- Okunacak metin:
Kırgızistan-Türkiye Manas Üniversitesi’nde (KTMÜ) “Doğumunun 811. Yılı Anısına Mevlânâ Konferansı” düzenlendi.
Konferansın açılış programı Türkiye Cumhuriyeti Bişkek Büyükelçiliği, İran İslam Cumhuriyeti Bişkek Büyükelçiliği, Afganistan İslam Cumhuriyeti Bişkek Büyükelçiliği ile Tacikistan Cumhuriyeti Bişkek Büyükelçiliği’nin katılımıyla 8 Ekim 2018’de KTMÜ ev sahipliliğinde gerçekleştirildi.
Konferans kapsamında açılan T.C. Bişkek Büyükelçiliği Kültür ve Tanıtma Müşavirliği’nin resim, İran İslam Cumhuriyeti Bişkek Büyükelçiliği’nin kitap sergisinde büyük Alim, Şair, Mutasavvıf Mevlâna Celâleddin Rumi ile ilgili eserler sergilendi.
Media Manas’ın izleyicileri tarafından canlı yayında takip edilen Konferansa T.C. Bişkek Büyükelçisi Cengiz Kamil Fırat, İran İslam Cumhuriyeti Bişkek Büyükelçisi Ali Mojtaba Ruzbehani, Afganistan İslam Cumhuriyeti Bişkek Büyükelçisi Mohammad Essa Mesbah, Tacikistan Cumhuriyeti Bişkek Büyükelçisi Olimzoda Suhrob Khoja, KTMÜ Rektörü Prof. Dr. Sebahattin Balcı, Rektör Vekili Prof. Dr. Asılbek Kulmırzayev, büyükelçiliklerin müşavirleri, akademisyenler, basın mensupları ve öğrenciler katıldı.
KTMÜ Rektörü Prof. Dr. Sebahattin Balcı, açılış konuşmasına, “Gönül coğrafyamızda hiçbir zaman adı, eserleri unutulmayacak ve daima gönüllerde sultan olarak yerini alacak olan Mevlânâ Celâleddîn Rûmi Belhî’yi anmak üzere bir araya gelmiş bulunuyoruz. Bu programı oluştururken, bu gönül coğrafyasının tamamının yer alması, bizim için son derece umut verici olmuş ve örnek teşkil etmiştir. Bu sebeple kardeş ülkelerimize, bunların çok değerli büyükelçileri ile kültür müşavirlerine, bu zemini Üniversitemizde kurma konusunda bizlere verdikleri destekten dolayı en kalbi şükranlarımızı sunuyorum.” sözleriyle başladı.

- Verilen kayıtlar:
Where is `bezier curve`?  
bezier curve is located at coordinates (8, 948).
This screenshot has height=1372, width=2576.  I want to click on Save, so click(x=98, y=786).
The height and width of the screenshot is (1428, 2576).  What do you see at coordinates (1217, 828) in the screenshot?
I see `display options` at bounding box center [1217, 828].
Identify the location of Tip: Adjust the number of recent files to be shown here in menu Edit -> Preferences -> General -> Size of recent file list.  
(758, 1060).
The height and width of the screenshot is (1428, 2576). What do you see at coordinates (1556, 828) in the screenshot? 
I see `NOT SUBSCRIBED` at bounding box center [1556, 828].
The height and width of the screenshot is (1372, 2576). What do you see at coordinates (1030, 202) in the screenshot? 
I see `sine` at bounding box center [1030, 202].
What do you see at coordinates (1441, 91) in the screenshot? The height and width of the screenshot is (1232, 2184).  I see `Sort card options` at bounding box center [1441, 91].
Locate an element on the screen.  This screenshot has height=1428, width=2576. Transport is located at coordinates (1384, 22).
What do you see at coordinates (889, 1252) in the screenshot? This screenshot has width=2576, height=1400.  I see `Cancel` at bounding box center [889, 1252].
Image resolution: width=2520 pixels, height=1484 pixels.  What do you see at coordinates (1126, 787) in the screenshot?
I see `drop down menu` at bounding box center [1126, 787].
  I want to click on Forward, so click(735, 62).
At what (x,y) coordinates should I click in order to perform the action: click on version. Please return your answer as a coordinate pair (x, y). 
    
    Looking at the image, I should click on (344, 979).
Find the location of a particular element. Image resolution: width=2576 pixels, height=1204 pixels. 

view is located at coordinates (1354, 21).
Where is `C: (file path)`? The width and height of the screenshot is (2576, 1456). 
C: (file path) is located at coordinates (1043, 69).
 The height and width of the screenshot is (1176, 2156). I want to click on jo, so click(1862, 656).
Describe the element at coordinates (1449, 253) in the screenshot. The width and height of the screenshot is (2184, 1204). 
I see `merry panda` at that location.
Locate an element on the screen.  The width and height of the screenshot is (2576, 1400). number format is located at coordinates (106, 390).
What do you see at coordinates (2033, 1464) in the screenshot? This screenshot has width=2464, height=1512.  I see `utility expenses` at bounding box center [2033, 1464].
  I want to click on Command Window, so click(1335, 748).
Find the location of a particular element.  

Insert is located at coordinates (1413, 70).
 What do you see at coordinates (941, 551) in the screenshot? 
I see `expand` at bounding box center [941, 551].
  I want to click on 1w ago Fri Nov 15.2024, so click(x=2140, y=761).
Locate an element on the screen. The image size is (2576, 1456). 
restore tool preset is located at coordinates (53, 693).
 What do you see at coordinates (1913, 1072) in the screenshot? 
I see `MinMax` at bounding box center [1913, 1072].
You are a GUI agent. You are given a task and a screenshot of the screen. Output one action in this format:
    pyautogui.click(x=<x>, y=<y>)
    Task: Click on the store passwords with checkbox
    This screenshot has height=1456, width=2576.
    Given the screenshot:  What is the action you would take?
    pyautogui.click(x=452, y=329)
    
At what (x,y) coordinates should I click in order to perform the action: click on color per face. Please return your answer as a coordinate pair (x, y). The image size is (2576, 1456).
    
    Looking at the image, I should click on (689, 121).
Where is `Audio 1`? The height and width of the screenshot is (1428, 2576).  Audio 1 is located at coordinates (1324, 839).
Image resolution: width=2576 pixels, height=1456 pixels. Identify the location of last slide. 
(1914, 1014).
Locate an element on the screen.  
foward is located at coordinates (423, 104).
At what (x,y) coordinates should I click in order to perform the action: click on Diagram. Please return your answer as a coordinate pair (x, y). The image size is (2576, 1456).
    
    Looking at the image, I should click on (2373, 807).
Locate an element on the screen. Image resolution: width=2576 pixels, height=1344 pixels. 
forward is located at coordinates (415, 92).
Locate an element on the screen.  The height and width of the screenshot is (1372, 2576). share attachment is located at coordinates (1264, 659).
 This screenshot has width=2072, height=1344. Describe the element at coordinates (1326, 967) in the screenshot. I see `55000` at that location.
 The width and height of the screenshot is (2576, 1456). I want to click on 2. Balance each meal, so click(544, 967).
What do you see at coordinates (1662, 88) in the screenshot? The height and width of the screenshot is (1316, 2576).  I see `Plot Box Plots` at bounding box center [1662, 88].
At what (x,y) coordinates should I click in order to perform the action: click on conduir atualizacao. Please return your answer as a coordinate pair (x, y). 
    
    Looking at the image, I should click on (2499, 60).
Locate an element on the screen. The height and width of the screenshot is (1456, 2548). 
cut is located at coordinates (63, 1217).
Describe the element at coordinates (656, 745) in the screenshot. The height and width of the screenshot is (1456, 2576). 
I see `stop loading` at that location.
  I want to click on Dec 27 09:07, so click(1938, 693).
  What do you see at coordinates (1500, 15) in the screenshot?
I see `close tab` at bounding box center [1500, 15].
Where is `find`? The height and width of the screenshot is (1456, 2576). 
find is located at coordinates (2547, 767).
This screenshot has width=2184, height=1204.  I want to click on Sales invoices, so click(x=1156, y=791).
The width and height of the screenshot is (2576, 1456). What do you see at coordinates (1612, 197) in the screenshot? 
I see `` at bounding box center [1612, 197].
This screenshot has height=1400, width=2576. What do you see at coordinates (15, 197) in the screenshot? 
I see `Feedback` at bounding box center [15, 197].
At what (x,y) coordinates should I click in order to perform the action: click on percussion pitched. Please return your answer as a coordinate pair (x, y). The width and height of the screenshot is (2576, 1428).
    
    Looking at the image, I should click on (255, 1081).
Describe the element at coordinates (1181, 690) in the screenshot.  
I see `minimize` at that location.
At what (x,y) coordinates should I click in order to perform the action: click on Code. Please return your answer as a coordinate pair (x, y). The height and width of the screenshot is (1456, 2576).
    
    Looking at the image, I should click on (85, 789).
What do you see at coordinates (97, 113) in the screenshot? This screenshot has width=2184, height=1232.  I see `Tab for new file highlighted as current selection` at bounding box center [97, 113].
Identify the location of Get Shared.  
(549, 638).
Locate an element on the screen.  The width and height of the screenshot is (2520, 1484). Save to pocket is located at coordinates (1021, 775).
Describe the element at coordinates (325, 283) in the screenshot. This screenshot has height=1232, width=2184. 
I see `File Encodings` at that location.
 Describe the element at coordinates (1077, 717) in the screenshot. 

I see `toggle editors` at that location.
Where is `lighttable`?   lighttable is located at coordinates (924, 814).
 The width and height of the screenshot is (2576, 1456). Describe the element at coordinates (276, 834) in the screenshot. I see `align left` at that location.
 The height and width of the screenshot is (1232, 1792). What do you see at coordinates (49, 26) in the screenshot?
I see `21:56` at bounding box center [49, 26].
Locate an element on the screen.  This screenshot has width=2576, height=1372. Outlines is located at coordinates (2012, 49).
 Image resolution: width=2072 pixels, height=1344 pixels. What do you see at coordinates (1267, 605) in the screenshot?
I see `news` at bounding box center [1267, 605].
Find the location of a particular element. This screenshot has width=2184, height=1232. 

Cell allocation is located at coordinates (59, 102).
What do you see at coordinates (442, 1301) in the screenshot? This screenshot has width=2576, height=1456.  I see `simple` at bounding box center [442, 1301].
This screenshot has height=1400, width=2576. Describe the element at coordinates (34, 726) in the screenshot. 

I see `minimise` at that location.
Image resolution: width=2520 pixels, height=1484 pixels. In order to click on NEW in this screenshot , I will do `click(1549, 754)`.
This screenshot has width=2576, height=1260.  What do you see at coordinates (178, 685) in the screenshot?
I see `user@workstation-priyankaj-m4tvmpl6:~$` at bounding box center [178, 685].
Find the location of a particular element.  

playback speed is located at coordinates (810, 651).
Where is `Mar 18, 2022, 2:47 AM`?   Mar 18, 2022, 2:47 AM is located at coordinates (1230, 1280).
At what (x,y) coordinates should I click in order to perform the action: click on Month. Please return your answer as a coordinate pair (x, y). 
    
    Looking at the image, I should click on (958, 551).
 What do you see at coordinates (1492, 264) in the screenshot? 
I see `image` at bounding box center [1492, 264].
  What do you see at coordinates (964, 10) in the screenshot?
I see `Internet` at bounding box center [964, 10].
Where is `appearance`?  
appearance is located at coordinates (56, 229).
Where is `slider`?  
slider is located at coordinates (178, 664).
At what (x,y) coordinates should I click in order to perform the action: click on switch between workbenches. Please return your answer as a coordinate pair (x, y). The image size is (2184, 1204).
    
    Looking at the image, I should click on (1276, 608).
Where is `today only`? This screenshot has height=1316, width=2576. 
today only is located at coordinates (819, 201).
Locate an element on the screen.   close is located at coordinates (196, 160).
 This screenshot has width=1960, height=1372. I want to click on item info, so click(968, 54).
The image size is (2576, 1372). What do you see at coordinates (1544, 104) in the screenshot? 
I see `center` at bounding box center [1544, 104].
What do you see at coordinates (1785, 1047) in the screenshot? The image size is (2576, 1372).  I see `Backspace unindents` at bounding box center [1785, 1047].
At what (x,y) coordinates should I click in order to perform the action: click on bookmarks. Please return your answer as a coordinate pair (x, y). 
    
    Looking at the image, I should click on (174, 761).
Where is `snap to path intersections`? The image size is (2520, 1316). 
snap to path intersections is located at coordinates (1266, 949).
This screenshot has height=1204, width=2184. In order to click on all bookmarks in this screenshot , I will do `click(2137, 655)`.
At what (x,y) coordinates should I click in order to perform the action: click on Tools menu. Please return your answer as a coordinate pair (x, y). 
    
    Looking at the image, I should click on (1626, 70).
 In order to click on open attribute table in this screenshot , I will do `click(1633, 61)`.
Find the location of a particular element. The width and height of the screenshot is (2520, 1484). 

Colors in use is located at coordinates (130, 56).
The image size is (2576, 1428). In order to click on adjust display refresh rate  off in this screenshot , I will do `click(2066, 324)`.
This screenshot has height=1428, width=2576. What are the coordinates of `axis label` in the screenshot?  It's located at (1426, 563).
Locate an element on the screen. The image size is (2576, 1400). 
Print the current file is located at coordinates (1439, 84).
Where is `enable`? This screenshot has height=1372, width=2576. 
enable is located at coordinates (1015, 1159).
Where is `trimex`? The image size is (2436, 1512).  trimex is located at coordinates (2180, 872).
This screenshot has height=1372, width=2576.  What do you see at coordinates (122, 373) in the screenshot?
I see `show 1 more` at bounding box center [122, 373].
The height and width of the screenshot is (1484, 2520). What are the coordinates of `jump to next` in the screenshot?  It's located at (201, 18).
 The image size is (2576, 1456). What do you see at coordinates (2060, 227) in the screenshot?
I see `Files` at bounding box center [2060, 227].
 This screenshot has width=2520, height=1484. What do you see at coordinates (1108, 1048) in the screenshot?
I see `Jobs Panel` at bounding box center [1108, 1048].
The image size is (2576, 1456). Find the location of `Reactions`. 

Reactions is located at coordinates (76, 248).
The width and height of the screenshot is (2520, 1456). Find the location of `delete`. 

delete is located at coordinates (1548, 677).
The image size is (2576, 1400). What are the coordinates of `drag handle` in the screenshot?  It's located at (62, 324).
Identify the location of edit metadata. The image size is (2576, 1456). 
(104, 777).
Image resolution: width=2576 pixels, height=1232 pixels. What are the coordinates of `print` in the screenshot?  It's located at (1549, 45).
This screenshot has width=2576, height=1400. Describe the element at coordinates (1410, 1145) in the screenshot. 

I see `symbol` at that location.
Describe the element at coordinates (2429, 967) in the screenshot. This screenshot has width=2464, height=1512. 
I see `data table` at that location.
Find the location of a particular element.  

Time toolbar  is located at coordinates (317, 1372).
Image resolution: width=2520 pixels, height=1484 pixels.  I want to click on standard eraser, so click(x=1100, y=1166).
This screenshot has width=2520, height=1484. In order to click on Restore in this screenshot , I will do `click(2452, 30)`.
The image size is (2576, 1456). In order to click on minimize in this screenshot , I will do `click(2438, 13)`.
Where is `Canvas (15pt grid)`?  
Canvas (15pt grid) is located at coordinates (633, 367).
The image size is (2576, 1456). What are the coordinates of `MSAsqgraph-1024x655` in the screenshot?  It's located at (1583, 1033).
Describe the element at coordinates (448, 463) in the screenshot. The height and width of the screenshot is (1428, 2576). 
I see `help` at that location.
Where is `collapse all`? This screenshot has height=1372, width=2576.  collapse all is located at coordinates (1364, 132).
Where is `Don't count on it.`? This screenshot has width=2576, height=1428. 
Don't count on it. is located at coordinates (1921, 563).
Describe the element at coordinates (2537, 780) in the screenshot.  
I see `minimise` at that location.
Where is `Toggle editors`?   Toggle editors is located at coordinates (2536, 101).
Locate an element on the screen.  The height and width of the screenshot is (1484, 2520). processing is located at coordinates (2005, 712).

- Görev listesi:
1) Kayıtların başından "so click(x=98, y=786)." ifadesini içeren satıra kadar, her iki uç dahil olmak üzere, satırları boş satırları atlayarak "Sıra" ve "Satır" sütunlarından oluşan bir Markdown tablosuna aktarınız.
2) Mevlânâ Konferansı'na ilişkin metnin devamını, son cümlesinden sonra başlayarak yazınız.

- Yanıtlar:
1)
| Sıra | Satır |
|---|---|
| 1 | Where is `bezier curve`?   |
| 2 | bezier curve is located at coordinates (8, 948). |
| 3 | This screenshot has height=1372, width=2576.  I want to click on Save, so click(x=98, y=786). |

2)
Prof. Dr. Sebahattin Balcı, “Mevlânâ Celâleddîn RûmiBelhî, isminin son kısmında da görüldüğü gibi, Belhî olarak geçiyor. Belhi demek, Belhli, Belh şehrinden demektir. Bu şehir nerededir derseniz,Belh şehri Büyük Horasan ülkesinin içerisinde bulunan bir yerdir. Kendisi 1207’de Belh şehrinde doğmuş ve o sebeple de Belhî adıyla anılmıştır. Çok kıymetli bir aileden gelmektedir. Babası Bahaeddin Veled, âlimlerin sultanı diye bilinirdi. Annesi de aynı şekilde çok seçkin bir ailenin evladıydı. Dolayısıyla Mevlânâ’nın da bu seçkin ailede çok seçkin bir yer alacağı daha çocukluğundan belliydi. Babası çok kıymetli bir âlim olarak Belh şehrinde bir zamandan sonra faydalı olamayacağını anlayınca buradan göçmeye karar vermiş, bütün gönül coğrafyamızı geçerek Mekke’ye kadar gitmiştir. Hac vazifesini yerine getirmiş, dönüşünü Anadolu topraklarına yaparak, o gün Konya’nın yanında bulunan Karaman şehrine yerleşmiştir. Karaman şehrinde 7 yıl kadar yaşadıktan sonra Selçuklu döneminin en güçlü medeniyetinin zirve yaptığı zamanda, o günkü büyük Sultan Alaeddin Keykubat’ın daveti üzerine Konya’ya gelmiş ve vefatı da Konya’da olmuştur. Kabri Konya’dadır.” dedi.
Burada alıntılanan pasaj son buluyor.